Spontaneous reporting systems allow detection of an increased incidence of rare events associated with a new drug, but Dr. Drazen notes that the detection of an increased incidence of a common event, such as heart attack or stroke, is much more difficult. Unfortunately, the latter has a much greater effect on public health than the former.

"It is a sobering thought that although the number of deaths and cardiovascular events attributable to COX-2 inhibitors remains in dispute, had trials designed to test the question of cardiovascular toxicity directly been launched in 1999 and executed with urgency, substantial morbidity and perhaps a substantial number of deaths could have been prevented," Dr. Drazen concludes. "As we apply new science to develop new medicines, we must not forget that our first job is to do no harm."

A second editorial by Bruce M. Psaty, MD, PhD, from the University of Washington in Seattle, and Curt D. Furberg, MD, PhD, from Wake Forest University School of Medicine in Winston-Salem, North Carolina, points out that we still lack adequate information about the exact levels of risk for each drug, the time course of the risk during therapy, and the populations of patients, if any, in whom the benefits might exceed the known risks.

Drs. Psaty and Furberg recommend that medicines designed for widespread use for long periods be evaluated in large, long-term clinical trials that begin as early as possible in the drug-approval process, and that all randomized clinical trials be registered and their results made public in a timely fashion.

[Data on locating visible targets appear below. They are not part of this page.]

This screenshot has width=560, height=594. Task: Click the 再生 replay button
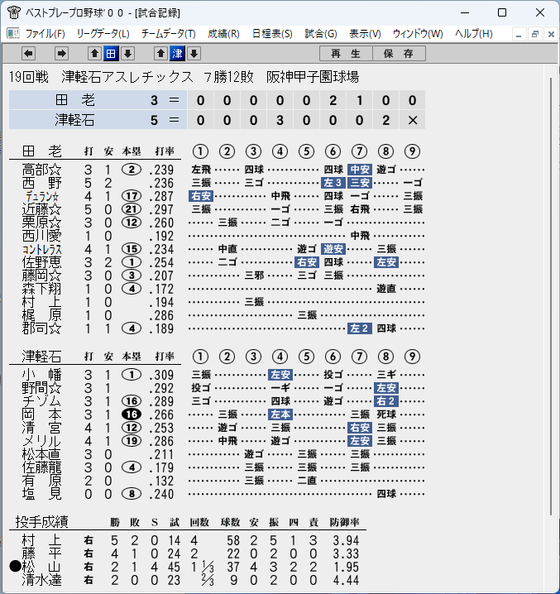346,54

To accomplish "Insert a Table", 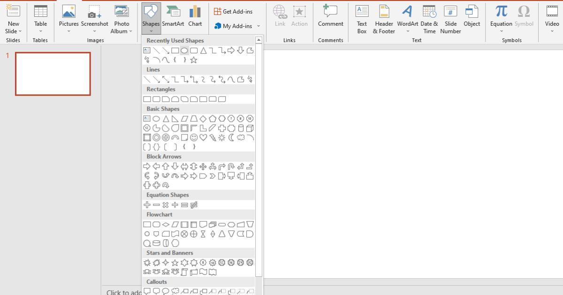I will 40,19.
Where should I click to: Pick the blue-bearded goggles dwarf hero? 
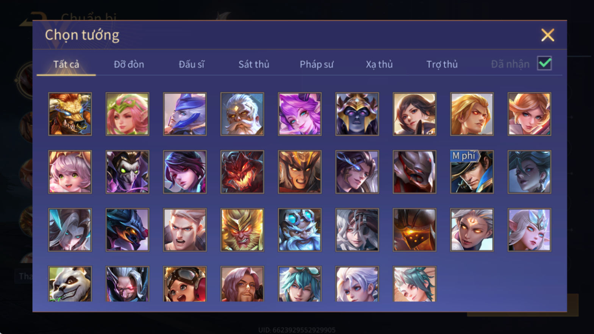300,230
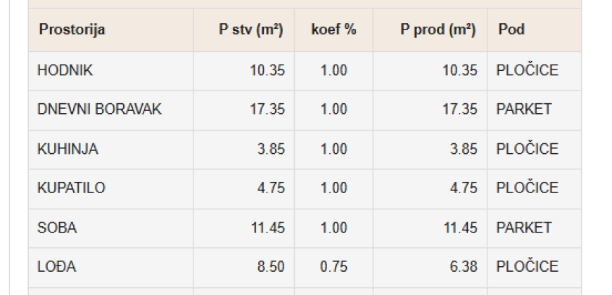Click the 8.50 P stv value for LOĐA
Screen dimensions: 612x295
tap(270, 267)
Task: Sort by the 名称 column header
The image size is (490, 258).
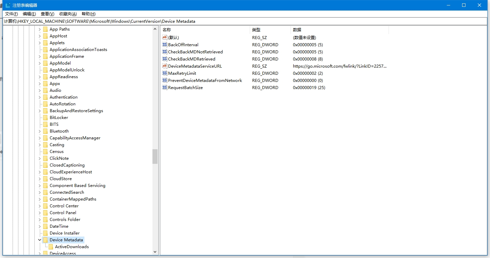Action: coord(205,30)
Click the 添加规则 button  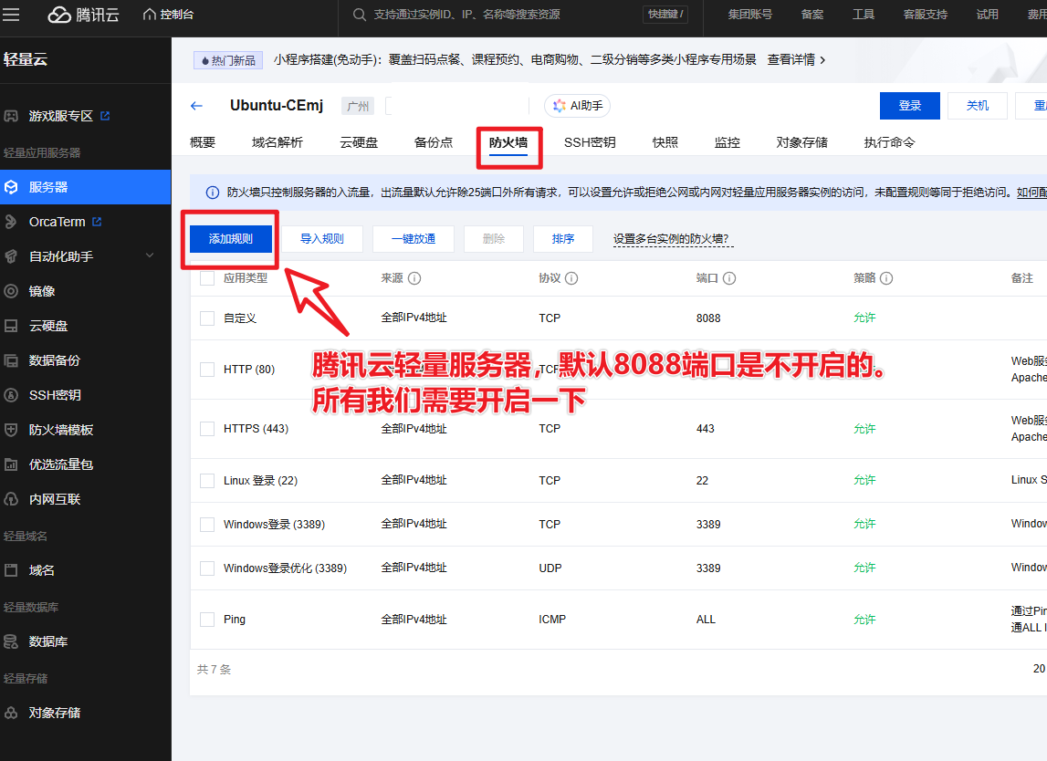click(231, 239)
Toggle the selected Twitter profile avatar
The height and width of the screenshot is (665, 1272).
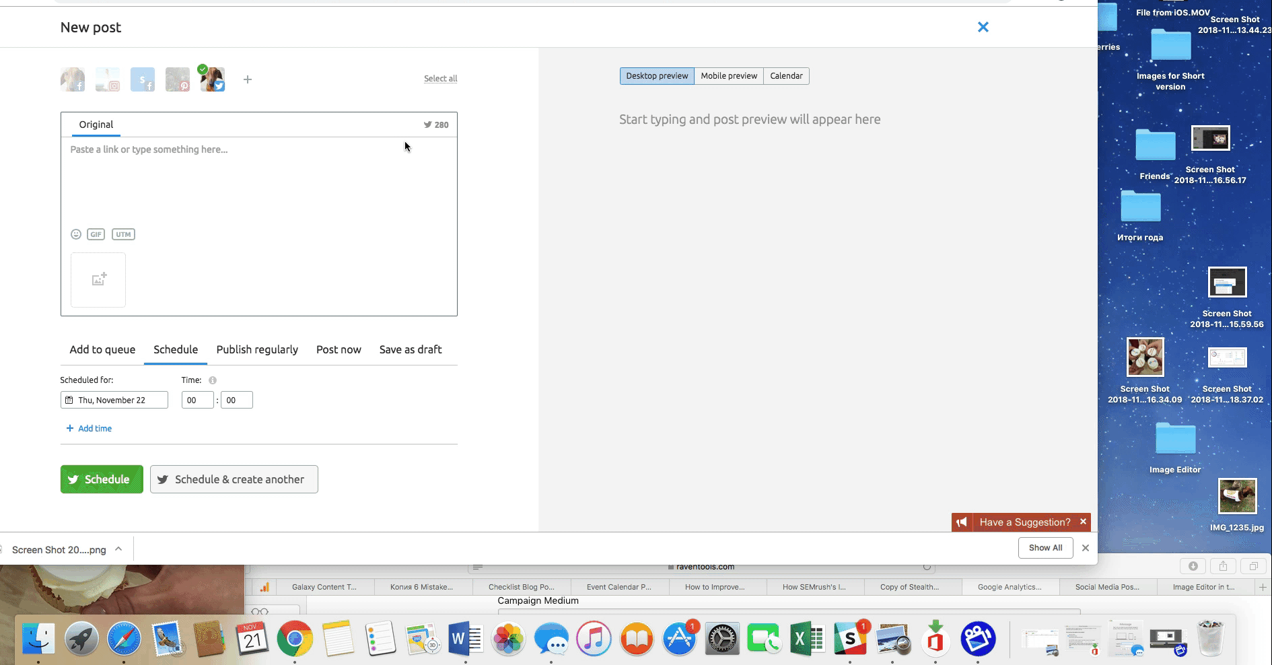click(213, 79)
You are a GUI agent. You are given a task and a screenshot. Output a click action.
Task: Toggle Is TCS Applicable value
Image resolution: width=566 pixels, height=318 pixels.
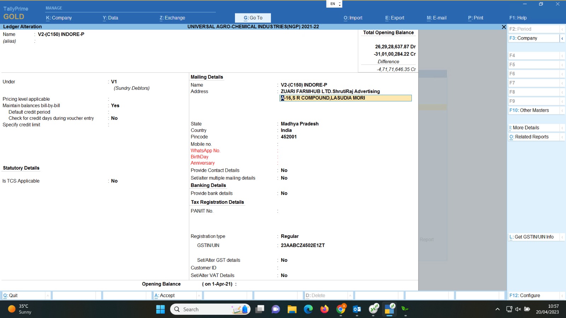pyautogui.click(x=114, y=181)
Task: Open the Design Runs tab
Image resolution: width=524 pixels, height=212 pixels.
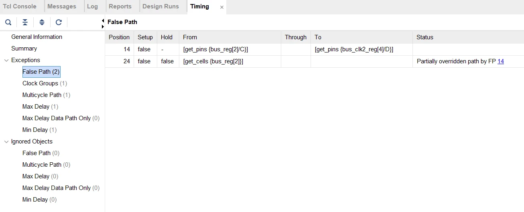Action: [160, 6]
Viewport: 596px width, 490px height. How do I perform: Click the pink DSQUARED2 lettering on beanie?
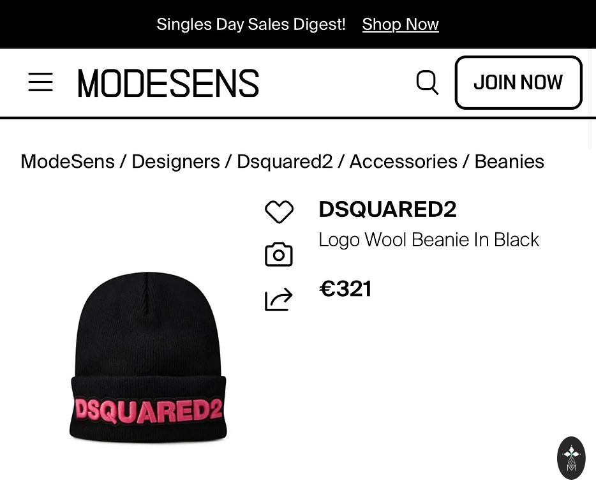tap(148, 412)
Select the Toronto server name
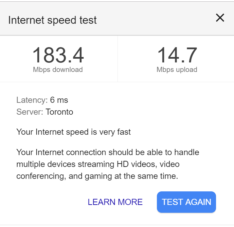This screenshot has width=234, height=227. [59, 112]
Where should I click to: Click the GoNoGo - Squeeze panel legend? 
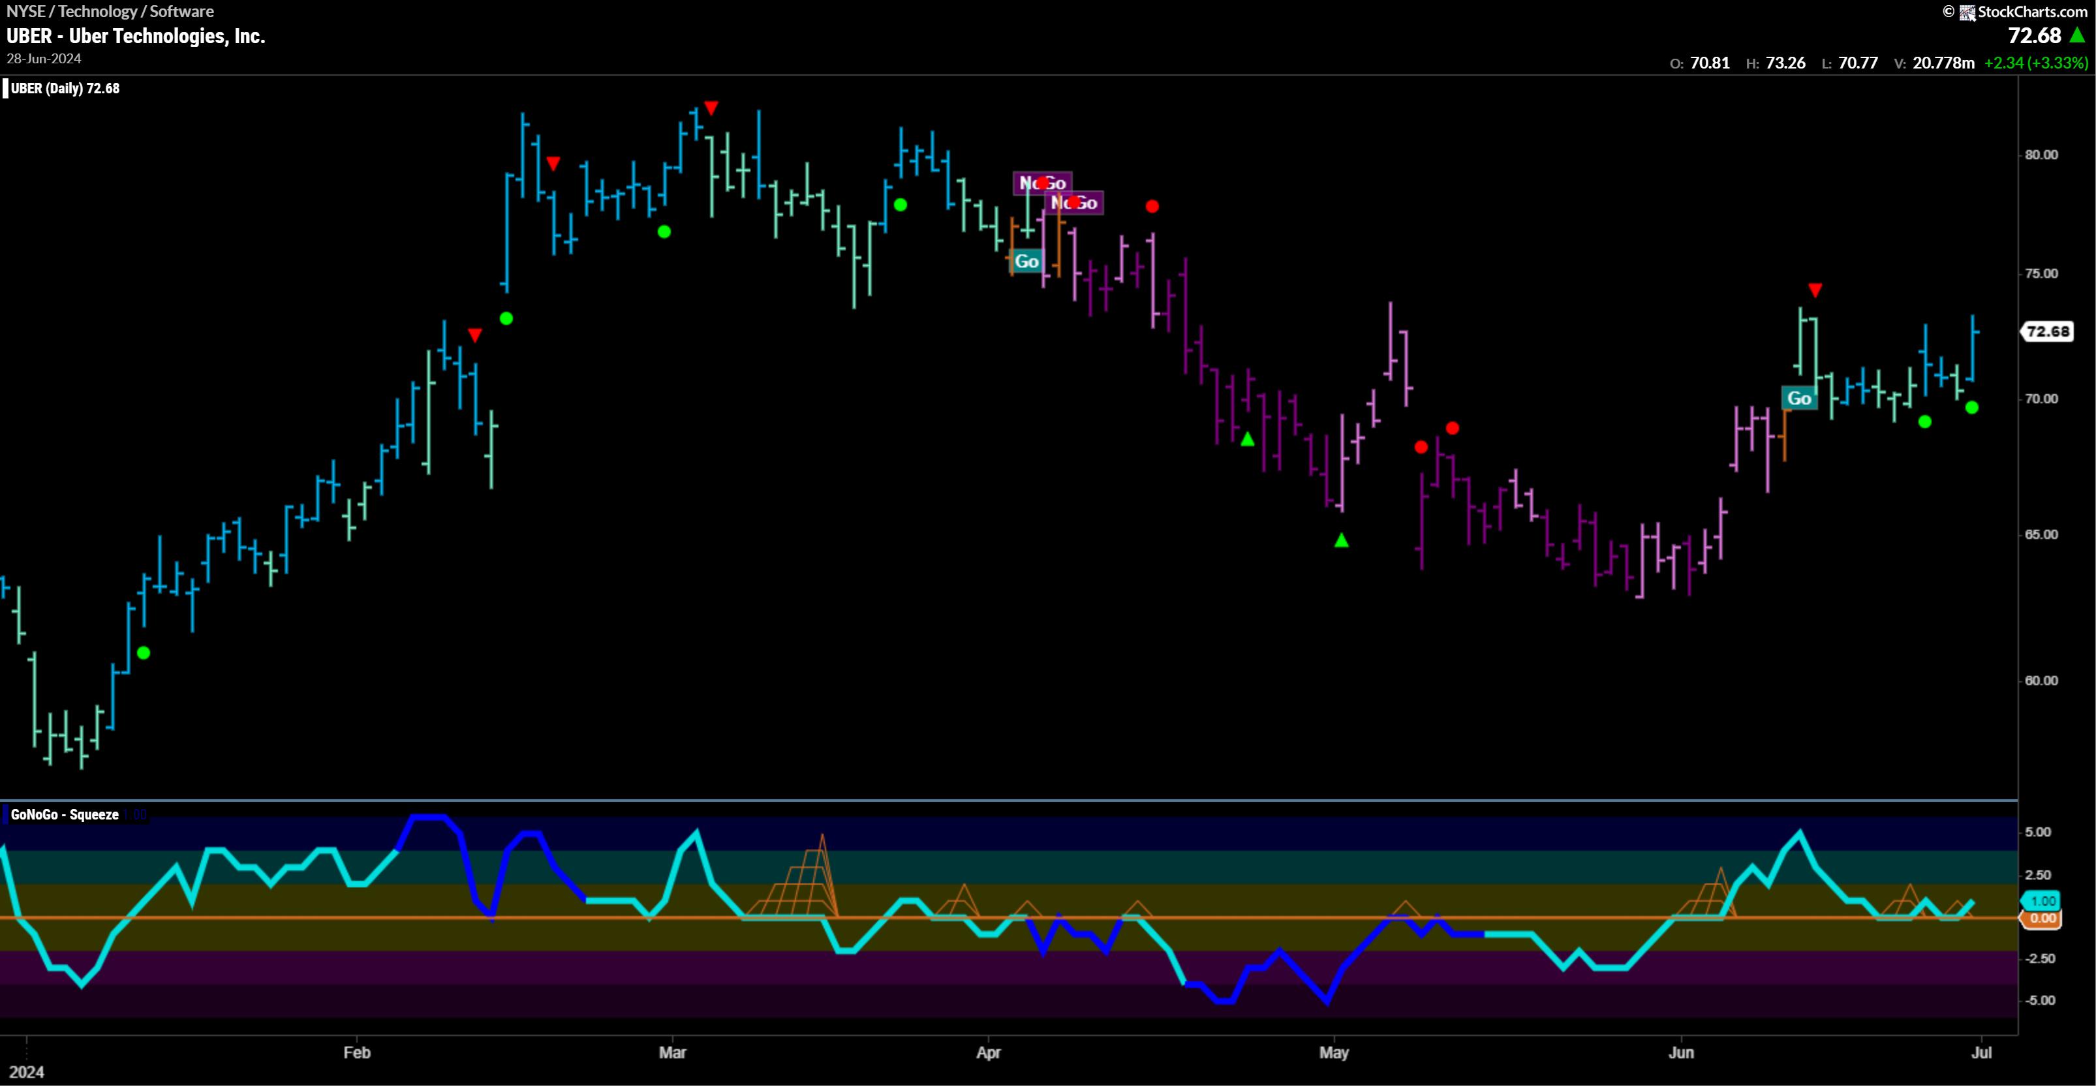tap(64, 814)
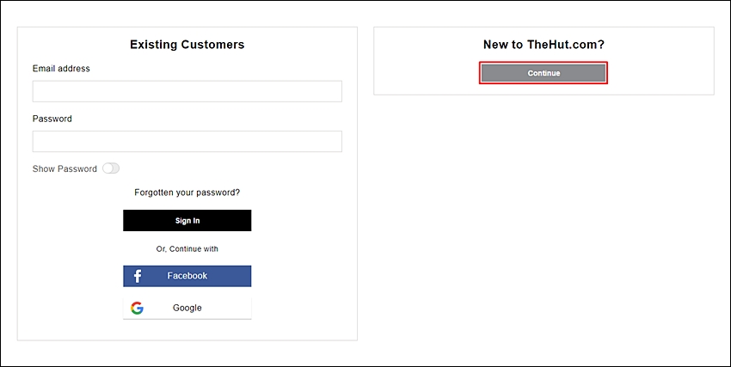The height and width of the screenshot is (367, 731).
Task: Focus the Email address input field
Action: point(187,91)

"We believe that to protect the health of the public, Congress needs to provide the FDA with the necessary authority and also to create an independent Center for Drug Safety with new authority and funding," the editorialists write. "In clinical trials, NSAIDs, aspirin, and acetaminophen are just as effective in relieving pain as the COX-2 inhibitors. If a COX-2 inhibitor were necessary, patients would have to be informed of the potential risks, and the lowest possible dose should be used for the shortest possible time."

N Engl J Med. Published online Feb. 15, 2005.